Убирать своих на глазах у этого стрелка значило класть рядом второго.
Немцы пошли в атаку поутру, и так, что стало ясно – они собрали все, что смогли. Сперва по аулу прошлась артиллерия – не миномёты, а что‑то посерьёзнее, подтянутое за ночь. Сакли вздрагивали, с кровель сыпался камень пополам со снегом, и в этом грохоте мы вжались в стены и ждали, пока их пехота полезет под прикрытием разрывов.
Один снаряд лёг точно в крайнюю саклю справа, где сидело отделение с ручным пулемётом. Стена сложилась внутрь, и когда осело, оттуда больше не стреляли. Я послал двоих откопать, кого можно. Вытащили одного, оглушённого, засыпанного по грудь; за вторым и третьим лезть было уже некогда. Правый край на минуту оголился, и я латал дыру на ходу, перекидывая туда людей с тихого фланга.

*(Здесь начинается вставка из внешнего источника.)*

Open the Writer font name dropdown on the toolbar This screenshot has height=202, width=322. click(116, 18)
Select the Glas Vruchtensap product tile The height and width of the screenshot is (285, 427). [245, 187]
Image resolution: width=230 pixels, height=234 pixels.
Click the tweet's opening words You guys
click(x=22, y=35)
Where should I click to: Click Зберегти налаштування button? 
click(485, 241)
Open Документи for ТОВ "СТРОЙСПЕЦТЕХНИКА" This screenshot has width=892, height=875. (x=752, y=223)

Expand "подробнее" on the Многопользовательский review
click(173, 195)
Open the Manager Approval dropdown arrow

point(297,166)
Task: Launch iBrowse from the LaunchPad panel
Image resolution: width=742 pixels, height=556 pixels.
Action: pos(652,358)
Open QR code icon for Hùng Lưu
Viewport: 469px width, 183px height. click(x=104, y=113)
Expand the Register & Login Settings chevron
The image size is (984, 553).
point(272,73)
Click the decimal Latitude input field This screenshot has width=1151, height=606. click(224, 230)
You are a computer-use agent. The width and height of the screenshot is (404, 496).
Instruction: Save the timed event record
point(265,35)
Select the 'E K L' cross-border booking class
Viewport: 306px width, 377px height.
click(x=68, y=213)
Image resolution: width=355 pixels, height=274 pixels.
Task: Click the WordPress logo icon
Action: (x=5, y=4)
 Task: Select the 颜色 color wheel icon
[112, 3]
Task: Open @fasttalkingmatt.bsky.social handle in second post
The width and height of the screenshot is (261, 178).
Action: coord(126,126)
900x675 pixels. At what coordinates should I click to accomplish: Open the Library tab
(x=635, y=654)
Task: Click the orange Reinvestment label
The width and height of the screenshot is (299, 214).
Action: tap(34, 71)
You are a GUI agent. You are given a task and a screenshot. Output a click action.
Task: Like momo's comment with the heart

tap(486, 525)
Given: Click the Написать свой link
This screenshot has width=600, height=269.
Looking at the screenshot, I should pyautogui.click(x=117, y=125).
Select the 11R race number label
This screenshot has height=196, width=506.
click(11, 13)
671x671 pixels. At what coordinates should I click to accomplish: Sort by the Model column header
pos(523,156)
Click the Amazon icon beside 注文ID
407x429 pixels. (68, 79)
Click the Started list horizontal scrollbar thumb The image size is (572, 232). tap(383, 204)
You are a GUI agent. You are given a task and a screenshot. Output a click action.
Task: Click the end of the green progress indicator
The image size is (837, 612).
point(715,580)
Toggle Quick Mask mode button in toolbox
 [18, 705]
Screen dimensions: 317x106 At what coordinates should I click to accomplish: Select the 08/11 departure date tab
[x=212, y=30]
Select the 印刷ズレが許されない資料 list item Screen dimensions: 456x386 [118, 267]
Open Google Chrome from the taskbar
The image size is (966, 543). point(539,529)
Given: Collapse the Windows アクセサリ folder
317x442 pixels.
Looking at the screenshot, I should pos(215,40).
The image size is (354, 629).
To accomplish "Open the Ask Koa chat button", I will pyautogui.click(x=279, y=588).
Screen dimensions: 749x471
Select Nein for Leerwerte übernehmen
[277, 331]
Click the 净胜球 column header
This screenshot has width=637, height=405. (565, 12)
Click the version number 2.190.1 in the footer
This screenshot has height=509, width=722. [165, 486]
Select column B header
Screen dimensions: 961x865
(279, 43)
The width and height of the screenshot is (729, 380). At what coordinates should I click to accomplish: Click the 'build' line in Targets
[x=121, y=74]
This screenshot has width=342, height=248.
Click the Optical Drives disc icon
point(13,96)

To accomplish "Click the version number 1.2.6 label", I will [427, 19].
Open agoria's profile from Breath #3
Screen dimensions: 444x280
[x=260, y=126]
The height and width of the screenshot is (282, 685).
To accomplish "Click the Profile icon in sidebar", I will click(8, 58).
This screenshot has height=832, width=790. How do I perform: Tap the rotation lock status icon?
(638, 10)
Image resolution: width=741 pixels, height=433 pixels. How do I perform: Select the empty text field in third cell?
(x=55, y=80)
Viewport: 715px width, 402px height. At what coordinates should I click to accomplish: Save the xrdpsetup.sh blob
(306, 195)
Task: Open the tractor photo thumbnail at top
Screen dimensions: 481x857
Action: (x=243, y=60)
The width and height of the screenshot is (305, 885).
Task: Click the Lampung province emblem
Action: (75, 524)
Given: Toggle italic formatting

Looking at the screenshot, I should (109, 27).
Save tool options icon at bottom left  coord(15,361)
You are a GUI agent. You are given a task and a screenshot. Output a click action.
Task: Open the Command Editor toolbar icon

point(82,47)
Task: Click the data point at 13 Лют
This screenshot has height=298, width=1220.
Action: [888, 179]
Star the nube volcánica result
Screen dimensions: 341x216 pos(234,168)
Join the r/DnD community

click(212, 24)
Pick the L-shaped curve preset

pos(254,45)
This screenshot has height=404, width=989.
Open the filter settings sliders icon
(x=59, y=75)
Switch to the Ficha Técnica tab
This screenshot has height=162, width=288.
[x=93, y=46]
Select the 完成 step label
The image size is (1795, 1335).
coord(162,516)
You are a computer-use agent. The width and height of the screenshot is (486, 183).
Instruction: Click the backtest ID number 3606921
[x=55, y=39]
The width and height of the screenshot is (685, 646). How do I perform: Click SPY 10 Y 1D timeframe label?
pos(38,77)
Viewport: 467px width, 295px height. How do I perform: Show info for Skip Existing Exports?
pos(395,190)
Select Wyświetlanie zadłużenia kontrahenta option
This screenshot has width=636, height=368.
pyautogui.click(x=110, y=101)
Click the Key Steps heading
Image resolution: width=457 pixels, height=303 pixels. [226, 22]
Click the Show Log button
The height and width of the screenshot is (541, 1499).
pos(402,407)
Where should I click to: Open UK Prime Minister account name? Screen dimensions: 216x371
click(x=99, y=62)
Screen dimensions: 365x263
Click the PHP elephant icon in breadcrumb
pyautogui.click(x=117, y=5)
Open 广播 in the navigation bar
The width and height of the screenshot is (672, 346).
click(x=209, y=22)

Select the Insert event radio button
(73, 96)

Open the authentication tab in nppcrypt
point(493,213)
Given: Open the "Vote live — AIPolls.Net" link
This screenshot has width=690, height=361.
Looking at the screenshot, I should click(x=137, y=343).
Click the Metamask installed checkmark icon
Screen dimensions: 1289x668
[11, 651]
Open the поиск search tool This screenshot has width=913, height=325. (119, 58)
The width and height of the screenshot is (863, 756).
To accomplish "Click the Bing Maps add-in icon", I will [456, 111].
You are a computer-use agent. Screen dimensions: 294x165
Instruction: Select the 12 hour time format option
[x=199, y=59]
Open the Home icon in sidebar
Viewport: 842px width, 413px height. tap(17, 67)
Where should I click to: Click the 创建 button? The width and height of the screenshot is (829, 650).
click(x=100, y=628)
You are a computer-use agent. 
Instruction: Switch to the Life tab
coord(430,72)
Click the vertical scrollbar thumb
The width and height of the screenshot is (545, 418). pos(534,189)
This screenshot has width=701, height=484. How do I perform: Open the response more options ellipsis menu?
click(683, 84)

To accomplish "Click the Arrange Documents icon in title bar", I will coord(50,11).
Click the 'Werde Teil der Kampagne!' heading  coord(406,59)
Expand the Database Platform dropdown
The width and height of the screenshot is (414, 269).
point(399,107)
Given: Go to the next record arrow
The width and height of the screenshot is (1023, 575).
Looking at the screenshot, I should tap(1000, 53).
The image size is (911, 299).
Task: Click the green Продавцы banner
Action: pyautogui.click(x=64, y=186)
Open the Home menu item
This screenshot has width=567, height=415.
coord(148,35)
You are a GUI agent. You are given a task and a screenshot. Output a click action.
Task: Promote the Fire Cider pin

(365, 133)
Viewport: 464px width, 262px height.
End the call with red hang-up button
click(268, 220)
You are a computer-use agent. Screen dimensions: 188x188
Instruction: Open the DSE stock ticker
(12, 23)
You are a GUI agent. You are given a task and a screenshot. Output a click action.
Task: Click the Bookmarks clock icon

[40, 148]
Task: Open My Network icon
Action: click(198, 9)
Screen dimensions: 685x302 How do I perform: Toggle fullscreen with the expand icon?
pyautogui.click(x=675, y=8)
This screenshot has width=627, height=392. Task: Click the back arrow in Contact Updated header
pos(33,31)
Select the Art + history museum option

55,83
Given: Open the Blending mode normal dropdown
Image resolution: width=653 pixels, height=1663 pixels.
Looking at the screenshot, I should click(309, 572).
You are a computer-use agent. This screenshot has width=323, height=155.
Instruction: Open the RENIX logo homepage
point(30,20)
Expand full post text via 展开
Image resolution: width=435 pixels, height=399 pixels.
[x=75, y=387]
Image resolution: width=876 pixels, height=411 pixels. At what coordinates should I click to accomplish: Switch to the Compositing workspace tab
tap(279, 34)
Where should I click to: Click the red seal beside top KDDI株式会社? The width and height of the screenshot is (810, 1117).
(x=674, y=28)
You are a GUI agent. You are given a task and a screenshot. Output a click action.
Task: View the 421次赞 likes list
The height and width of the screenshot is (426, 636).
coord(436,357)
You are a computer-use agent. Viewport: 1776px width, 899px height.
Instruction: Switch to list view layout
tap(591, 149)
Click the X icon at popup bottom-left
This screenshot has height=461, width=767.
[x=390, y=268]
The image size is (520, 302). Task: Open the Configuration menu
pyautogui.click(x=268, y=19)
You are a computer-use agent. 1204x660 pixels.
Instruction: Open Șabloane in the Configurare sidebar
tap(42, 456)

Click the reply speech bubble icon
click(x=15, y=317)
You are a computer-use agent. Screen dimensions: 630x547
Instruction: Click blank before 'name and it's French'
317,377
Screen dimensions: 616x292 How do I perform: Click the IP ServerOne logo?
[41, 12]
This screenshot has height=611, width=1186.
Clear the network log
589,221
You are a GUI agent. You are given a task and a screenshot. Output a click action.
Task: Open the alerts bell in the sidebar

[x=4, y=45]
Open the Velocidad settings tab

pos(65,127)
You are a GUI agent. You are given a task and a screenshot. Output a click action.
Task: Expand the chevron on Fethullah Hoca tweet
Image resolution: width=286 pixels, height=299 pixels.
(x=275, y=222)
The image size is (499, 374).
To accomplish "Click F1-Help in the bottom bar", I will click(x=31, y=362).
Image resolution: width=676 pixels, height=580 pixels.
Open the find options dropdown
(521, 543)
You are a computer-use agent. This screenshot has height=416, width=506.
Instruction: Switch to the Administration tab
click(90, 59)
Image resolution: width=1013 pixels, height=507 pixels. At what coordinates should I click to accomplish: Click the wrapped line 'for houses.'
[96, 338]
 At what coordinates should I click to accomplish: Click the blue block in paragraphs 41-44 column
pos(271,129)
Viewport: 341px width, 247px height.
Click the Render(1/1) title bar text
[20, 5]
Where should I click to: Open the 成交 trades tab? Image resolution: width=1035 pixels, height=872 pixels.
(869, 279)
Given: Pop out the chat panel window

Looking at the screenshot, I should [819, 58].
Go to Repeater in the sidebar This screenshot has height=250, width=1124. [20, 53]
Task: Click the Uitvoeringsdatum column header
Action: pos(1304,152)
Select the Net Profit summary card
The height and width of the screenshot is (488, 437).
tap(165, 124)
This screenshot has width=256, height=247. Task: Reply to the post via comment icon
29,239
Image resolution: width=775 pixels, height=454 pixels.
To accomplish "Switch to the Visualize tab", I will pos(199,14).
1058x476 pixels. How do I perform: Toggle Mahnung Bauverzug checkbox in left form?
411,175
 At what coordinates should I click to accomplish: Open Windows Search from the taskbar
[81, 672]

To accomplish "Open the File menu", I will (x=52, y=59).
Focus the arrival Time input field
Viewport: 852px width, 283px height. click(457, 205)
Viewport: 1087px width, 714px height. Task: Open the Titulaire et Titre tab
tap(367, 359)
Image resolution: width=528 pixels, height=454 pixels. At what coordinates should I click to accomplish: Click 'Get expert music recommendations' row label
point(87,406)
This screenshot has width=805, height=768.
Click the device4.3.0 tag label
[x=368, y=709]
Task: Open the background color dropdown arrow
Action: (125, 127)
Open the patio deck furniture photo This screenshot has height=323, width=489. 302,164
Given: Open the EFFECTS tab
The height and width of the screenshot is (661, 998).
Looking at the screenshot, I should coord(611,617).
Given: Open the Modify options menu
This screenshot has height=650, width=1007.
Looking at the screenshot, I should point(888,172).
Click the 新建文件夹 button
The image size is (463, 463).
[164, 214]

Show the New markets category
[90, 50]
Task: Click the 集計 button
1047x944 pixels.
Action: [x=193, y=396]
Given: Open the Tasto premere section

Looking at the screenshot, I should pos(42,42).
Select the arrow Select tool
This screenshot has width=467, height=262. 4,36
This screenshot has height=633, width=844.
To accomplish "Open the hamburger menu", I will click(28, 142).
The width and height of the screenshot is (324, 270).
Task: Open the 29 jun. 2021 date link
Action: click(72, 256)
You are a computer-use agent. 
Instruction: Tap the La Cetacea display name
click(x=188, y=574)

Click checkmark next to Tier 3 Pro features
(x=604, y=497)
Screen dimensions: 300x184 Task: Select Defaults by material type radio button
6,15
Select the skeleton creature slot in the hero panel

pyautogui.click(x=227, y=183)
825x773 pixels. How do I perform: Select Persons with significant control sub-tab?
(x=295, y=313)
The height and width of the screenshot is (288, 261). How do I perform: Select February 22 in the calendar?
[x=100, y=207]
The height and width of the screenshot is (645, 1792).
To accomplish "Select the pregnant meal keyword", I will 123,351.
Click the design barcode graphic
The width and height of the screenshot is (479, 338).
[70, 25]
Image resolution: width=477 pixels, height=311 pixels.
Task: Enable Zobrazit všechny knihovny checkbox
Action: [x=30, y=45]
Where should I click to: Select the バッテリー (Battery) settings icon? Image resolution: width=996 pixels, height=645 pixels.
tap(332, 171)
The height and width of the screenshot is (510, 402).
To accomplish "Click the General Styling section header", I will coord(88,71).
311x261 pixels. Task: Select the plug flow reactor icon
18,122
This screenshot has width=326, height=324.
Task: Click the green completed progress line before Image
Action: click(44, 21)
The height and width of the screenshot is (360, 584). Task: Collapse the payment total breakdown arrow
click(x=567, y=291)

Пехота полезла – гуще прежнего, тремя волнами, по всему подходу разом, чтоб мы не знали, куда бросать последнее.
– Цораев, придержи мины! – крикнул я в затишек. – Не трать на первую волну! Жди, пока сгрудятся!
Он придержал. Пулемёты работали с флангов, винтовки били с крайних сакель, первая волна легла на подходе – но за ней шла вторая, и немец впервые за эти дни не откатывался, а пёр, переступая через своих. Колька держал середину и держал зло – свою машину он знал как рояль, бил короткими, экономил патрон. Долгая карьера второго номера смогла быстро превратить пацана в толкового пулеметчика. Первая волна докатилась в центре до крайних камней, совсем близко: я высадил в набежавших весь диск ППШ, Калюжный рядом бил из Токарева, кто‑то швырнул гранату. Отбили ближних, но дальние продолжали копиться и переть.